# Neural Network Decompression Without Storing Weights

#### 1. Arithmetic Coding for compressing sequences of digits (i.e. 000100) based on the probability of 0/1
Arithmetic coding is a method that compresses data by representing a sequence of symbols (like '0' and '1') as a single fractional number between 0 and 1. Instead of representing each symbol with a fixed number of bits, arithmetic coding allocates a range within that fraction based on the symbol's predicted probability.

Key Points:
- Probability Distribution: The efficiency of arithmetic coding depends on how well we understand the probability distribution of the symbols. In our case, it's the likelihood of encountering '0' or '1' in the sequence.
- Compression Efficiency: The better we can predict the distribution (i.e., the more accurate our probabilities), the more efficient our compression will be. For example, if '0' is highly probable and we predict it correctly, it gets a larger range and thus requires fewer bits to represent.
- Neural Networks & Compression: If we can optimally learn the probability distribution for 0/1 with a NN, we can achieve a better compression

In [96]:
!pip install arithmetic_compressor



In [97]:
import numpy as np
from arithmetic_compressor import AECompressor
from arithmetic_compressor.models import StaticModel

# Create the model, with the probability of 0 being 0.65 and 1 being 0.35 (arbitrary)
# The better we learn the probabilities, the better the compression
model = StaticModel({'0': 0.8, '1': 0.20})
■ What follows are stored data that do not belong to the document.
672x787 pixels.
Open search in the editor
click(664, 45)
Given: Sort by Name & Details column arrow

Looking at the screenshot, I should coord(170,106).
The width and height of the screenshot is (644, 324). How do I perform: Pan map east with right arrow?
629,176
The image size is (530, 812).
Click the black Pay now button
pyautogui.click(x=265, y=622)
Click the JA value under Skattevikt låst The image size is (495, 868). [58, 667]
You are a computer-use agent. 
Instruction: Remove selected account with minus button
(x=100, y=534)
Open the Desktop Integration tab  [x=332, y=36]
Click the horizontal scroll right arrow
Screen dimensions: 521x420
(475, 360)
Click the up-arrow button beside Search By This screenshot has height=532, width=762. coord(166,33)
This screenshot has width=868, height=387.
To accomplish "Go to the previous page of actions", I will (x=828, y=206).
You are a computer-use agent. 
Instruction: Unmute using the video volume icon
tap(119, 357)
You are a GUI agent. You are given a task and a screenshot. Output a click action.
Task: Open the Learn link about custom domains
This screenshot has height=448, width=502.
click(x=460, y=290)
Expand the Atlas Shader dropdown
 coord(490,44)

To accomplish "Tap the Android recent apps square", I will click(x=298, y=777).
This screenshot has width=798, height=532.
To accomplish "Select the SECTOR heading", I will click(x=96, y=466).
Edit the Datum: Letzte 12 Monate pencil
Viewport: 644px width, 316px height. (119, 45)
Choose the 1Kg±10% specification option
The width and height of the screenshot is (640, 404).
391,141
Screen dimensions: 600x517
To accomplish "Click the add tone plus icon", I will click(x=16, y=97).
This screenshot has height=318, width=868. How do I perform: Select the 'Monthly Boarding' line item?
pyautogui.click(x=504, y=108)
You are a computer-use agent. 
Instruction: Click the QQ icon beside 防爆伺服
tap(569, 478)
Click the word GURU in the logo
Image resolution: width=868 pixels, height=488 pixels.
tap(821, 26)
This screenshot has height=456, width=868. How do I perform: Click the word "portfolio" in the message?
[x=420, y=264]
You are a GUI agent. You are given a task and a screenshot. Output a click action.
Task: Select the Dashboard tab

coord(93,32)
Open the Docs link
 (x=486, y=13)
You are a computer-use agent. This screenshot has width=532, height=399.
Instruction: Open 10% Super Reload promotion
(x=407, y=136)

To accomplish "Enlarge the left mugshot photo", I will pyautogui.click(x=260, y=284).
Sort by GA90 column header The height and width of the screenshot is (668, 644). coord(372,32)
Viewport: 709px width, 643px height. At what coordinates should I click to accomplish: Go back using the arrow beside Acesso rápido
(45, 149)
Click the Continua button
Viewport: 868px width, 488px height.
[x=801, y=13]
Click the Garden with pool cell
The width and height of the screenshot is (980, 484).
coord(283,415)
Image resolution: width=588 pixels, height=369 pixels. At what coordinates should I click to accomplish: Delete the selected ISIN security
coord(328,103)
# create an arithmetic coder
coder = AECompressor(model)

# encode some data
data = "000000"

# Compress, convert to string
compressed = coder.compress(data)
compressed_str = "".join([str(s) for s in coder.compress(data)])

# Decompress
N = len(data)
decoded = coder.decompress(compressed, N)
decoded_str = "".join([str(s) for s in coder.decompress(compressed, N)])

print(f"Data: ({len(data)}): {data}")
print(f"Compressed ({len(compressed_str)}): {compressed_str}")
print(f"Decoded ({len(decoded_str)}): {decoded_str}")
print(f"Compression ratio: {len(data) / len(compressed):.2f}")

Data: (6): 000000
Compressed (2): 01
Decoded (6): 000000
Compression ratio: 3.00


#### Neural network compression using an Arithmetic Coder, by learning probabilities for 0/1

In [98]:
import torch
import torch.nn as nn
import torch.optim as optim

import torch.nn as nn

class BasicLSTM(nn.Module):
    def __init__(self, input_dim, hidden_dim, output_dim, fixed_value=0.1):
        super(BasicLSTM, self).__init__()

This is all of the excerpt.